Tang Xiaoying, Holland Dominic, Dale Anders M, Younes Laurent, Miller Michael I
Center for Imaging Science, Johns Hopkins University, Baltimore, MD, USA.
Department of Neurosciences, University of California, San Diego, La Jolla, CA, USA.
J Alzheimers Dis. 2015;44(2):599-611. doi: 10.3233/JAD-141605.
In this paper, we propose a novel predictor for the conversion from mild cognitive impairment (MCI) to Alzheimer's disease (AD). This predictor is based on the shape diffeomorphometry patterns of subcortical and ventricular structures (left and right amygdala, hippocampus, thalamus, caudate, putamen, globus pallidus, and lateral ventricle) of 607 baseline scans from the Alzheimer's Disease Neuroimaging Initiative database, including a total of 210 healthy control subjects, 222 MCI subjects, and 175 AD subjects. The optimal predictor is obtained via a feature selection procedure applied to all of the 14 sets of shape features via linear discriminant analysis, resulting in a combination of the shape diffeomorphometry patterns of the left hippocampus, the left lateral ventricle, the right thalamus, the right caudate, and the bilateral putamen. Via 10-fold cross-validation, we substantiate our method by successfully differentiating 77.04% (104/135) of the MCI subjects who converted to AD within 36 months and 71.26% (62/87) of the non-converters. To be specific, for the MCI-converters, we are capable of correctly predicting 82.35% (14/17) of subjects converting in 6 months, 77.5% (31/40) of subjects converting in 12 months, 74.07% (20/27) of subjects converting in 18 months, 78.13% (25/32) of subjects converting in 24 months, and 73.68% (14/19) of subject converting in 36 months. Statistically significant correlation maps were observed between the shape diffeomorphometry features of each of the 14 structures, especially the bilateral amygdala, hippocampus, lateral ventricle, and two neuropsychological test scores--the Alzheimer's Disease Assessment Scale-Cognitive Behavior Section and the Mini-Mental State Examination.

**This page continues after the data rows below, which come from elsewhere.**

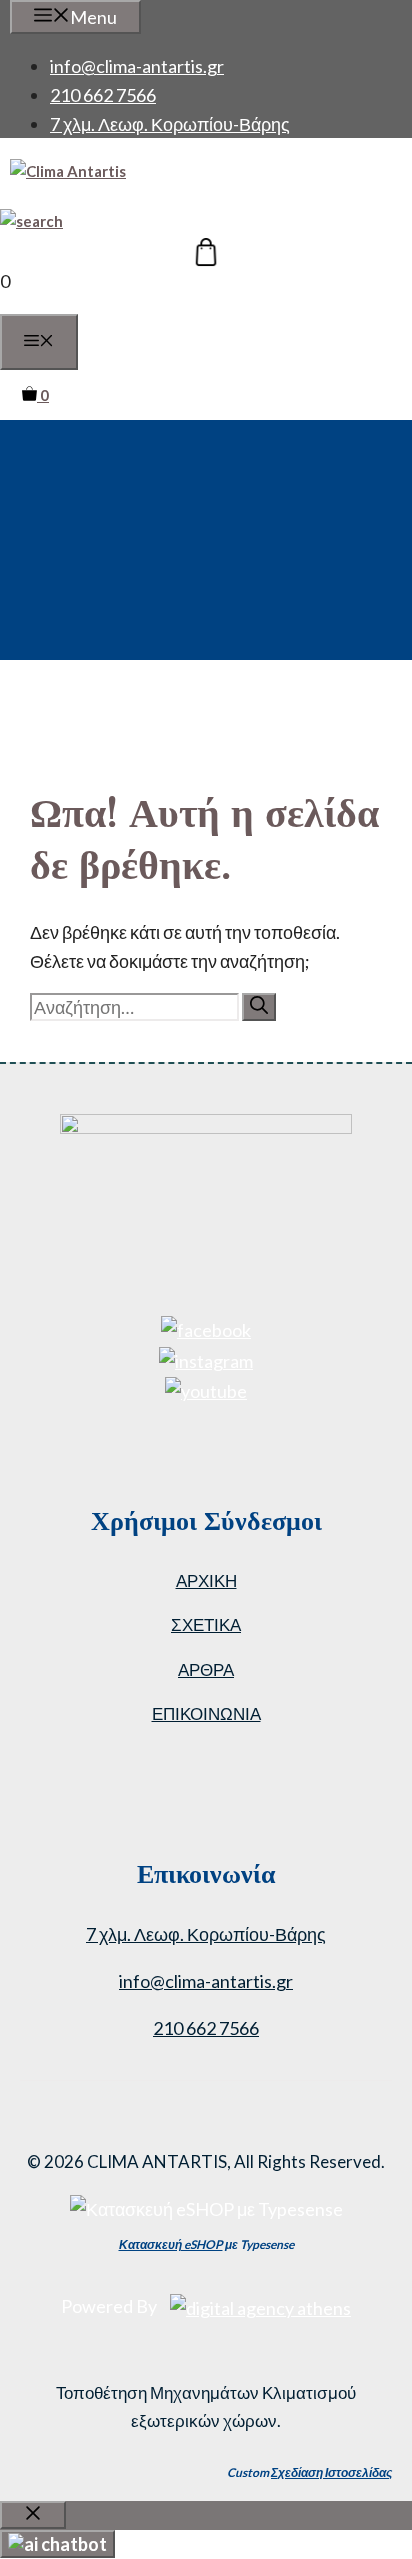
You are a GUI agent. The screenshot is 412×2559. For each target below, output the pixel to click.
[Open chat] (57, 2544)
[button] (31, 221)
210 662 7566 (103, 95)
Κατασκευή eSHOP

在本文中,我们提出了一种用于预测从轻度认知障碍(MCI)转变为阿尔茨海默病(AD)的新型预测器。该预测器基于阿尔茨海默病神经影像倡议数据库中607次基线扫描的皮质下和脑室结构(左、右杏仁核、海马体、丘脑、尾状核、壳核、苍白球和侧脑室)的形状微分同胚测量模式,其中包括总共210名健康对照受试者、222名MCI受试者和175名AD受试者。通过应用线性判别分析对所有14组形状特征进行特征选择过程,获得了最优预测器,结果得到了左海马体、左侧脑室、右丘脑、右尾状核和双侧壳核的形状微分同胚测量模式的组合。通过10倍交叉验证,我们成功区分了在36个月内转变为AD的77.04%(104/135)的MCI受试者和未转变者中的71.26%(62/87),从而证实了我们的方法。具体而言,对于MCI转变者,我们能够正确预测6个月内转变的受试者中的82.35%(14/17)、12个月内转变的受试者中的77.5%(31/40)、18个月内转变的受试者中的74.07%(20/27)、24个月内转变的受试者中的78.13%(25/32)以及36个月内转变的受试者中的73.68%(14/19)。在14个结构中每个结构的形状微分同胚测量特征之间观察到了具有统计学意义的相关图,特别是双侧杏仁核、海马体、侧脑室以及两个神经心理学测试分数——阿尔茨海默病评估量表 - 认知行为部分和简易精神状态检查表。